Der Oberste Gerichtshof hat durch den Zweiten Präsidenten Dr. Fellner als Vorsitzenden und durch die Räte des Obersten Gerichtshofes Dr. Schuster, Dr. Gitschthaler, Dr. Zierer und Dr. Bauer als Richter in der Rechtssache der klagenden Partei W*****, Gesellschaft m.b.H. in *****, vertreten durch Dr. Josef Halmer-Täuber, Rechtsanwalt in Wien und des Nebenintervenienten Ing. Franz J*****, vertreten durch Dr. Hugo Schally, Rechtsanwalt in Klagenfurt, wider die beklagten Parteien 1.) Josef K*****, Bergarbeiter *****, 2.) Maria K*****, ebendort, beide vertreten durch Dr. Viktor Mulley, Rechtsanwalt in Wolfsberg, wegen 31.441 S sA infolge Rekurses des Nebenintervenienten gegen den Beschluss des Oberlandesgerichtes Wien als Berufungsgerichtes vom 4. Mai 1960, GZ 2 R 116/60-20, womit das Urteil des Handelsgerichtes Wien vom 9. März 1960, GZ 3 Cg 1110/59-15, teilweise aufgehoben wurde, folgenden

Beschluss

gefasst:

Spruch

Dem Rekurs wird nicht Folge gegeben.

Der Rekurswerber hat die Kosten seines Rechtsmittels selbst zu tragen.

Text

Begründung:

Laut Kaufantrag vom 13. 3. 1959 kauften die Beklagten von der klagenden Partei einen Musikautomaten, und zwar in der Form, dass die klagende Partei ihn vom Nebenintervenienten gegen Barzahlung kaufte und ihn sodann auf Raten bei Terminsverlust und unter Eigentumsvorbehalt an die Beklagten weiterverkaufte. Zur Deckung des Kaufpreises übergaben die Beklagten der klagenden Partei fünf Blankoakzepte.

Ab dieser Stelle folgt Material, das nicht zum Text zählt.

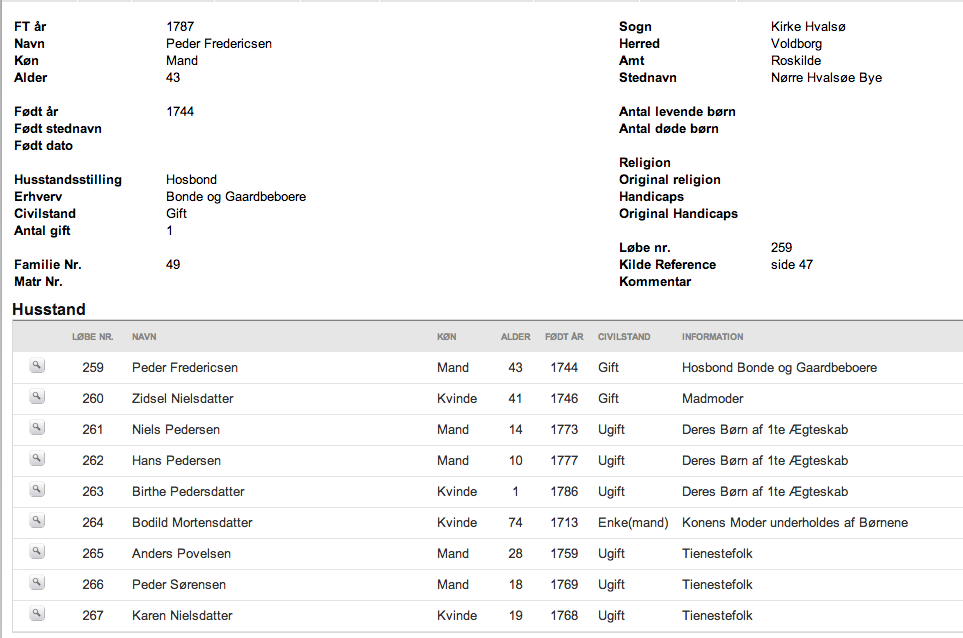Click the INFORMATION column header
963x638 pixels.
[712, 337]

Aufgrund dieser Akzepte erwirkte die klagende Partei einen Wechselzahlungsauftrag über den Betrag von 31.603,90 S samt Anhang, gegen den die Beklagten Einwendungen erhoben. Das Erstgericht hielt den Wechselzahlungsauftrag hinsichtlich eines Betrages von 31.441 S samt Anhang aufrecht und hob ihn hinsichtlich eines Betrages von 162,90 S samt Anhang auf.

Das Berufungsgericht gab der von den Beklagten gegen den stattgebenden Teil des Ersturteils eingebrachten Berufung Folge (die Teilabweisung blieb unangefochten), hob das Urteil diesbezüglich unter Rechtskraftvorbehalt auf und verwies die Sache im Umfang der Aufhebung zu neuer Verhandlung und Entscheidung an das Erstgericht zurück.

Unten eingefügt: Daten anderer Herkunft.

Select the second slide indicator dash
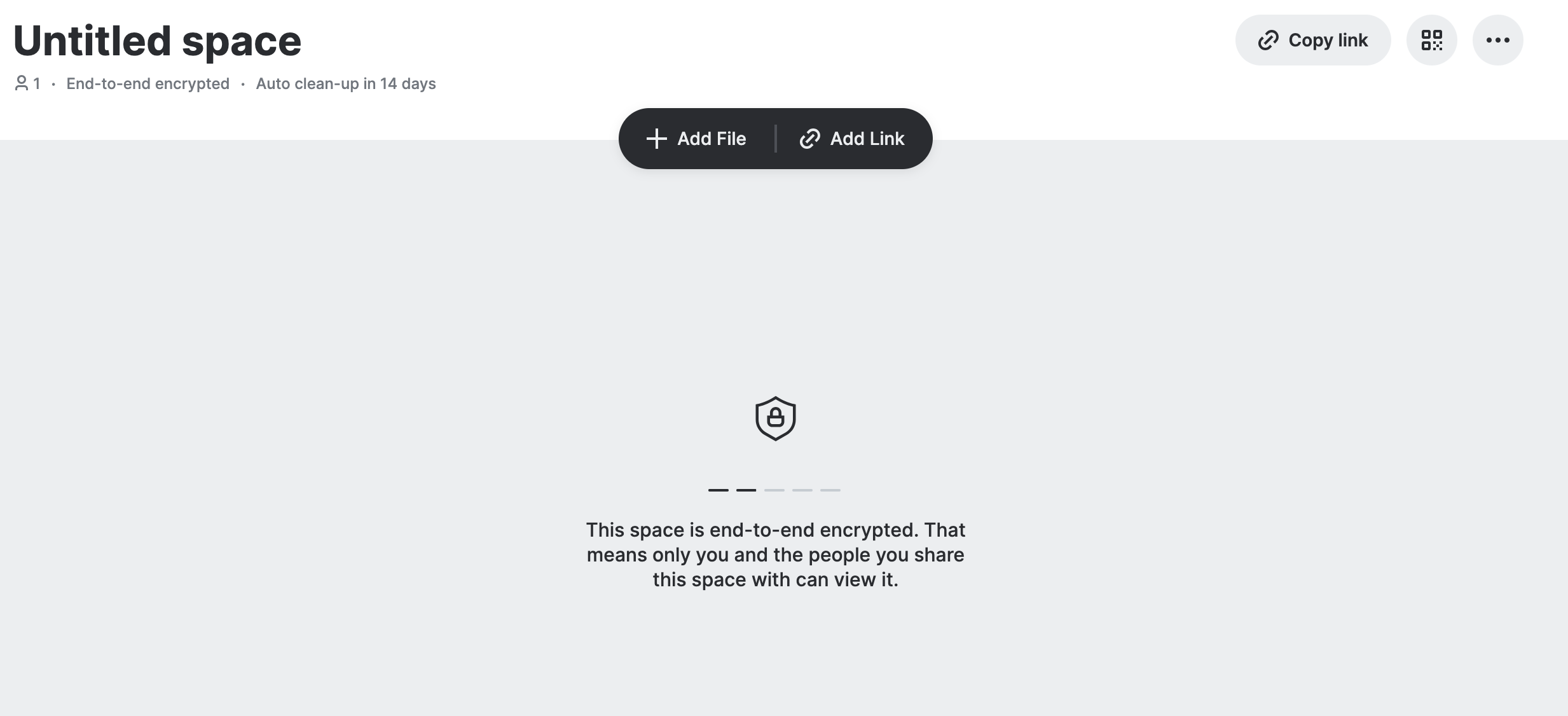Viewport: 1568px width, 716px height. (746, 490)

Unter Ablehnung der den oberstgerichtlichen Entscheidungen SZ XXIV 84, XIX 182 und amtl. Slg 1190 zugrunde liegenden Rechtsansicht folgte es der in den oberstgerichtlichen Entscheidungen JBl 1959, S 37, RSpr 1931, Nr 328 ua, vertretenen Meinung, dass dann, wenn - wie im vorliegenden Fall - der Wechselinhaber selbst Vertragspartner des Beklagten ist oder wenn er beim Erwerb des Wechsels nachweislich bewusst zum Nachteil des Schuldners gehandelt hat, § 6 RatenG und nicht § 89 JN anzuwenden sei. Es müsse daher von Amts wegen geklärt werden, ob der Kaufvertrag auf Seite der Beklagten ein Handelsgeschäft ist. Dies träfe zu, wenn sie Gasthauspächter wären oder zumindest das vom Vater der Zweitbeklagten gepachtete Gasthaus für eigene Rechnung führten. In diesem Fall käme das Ratengesetz gemäß seinem § 10 nicht zur Anwendung. Wäre hingegen der Erstbeklagte - wie er sich anlässlich seiner Parteienvernehmung bezeichnet - Bergmann und die Zweitbeklagte nur im Haushalt tätig, der Kaufvertrag somit auf Seiten der Beklagten kein Handelsgeschäft, dann wäre das Verfahren insoweit bei einem unheilbar unzuständigen Gericht durchgeführt worden und daher nichtig.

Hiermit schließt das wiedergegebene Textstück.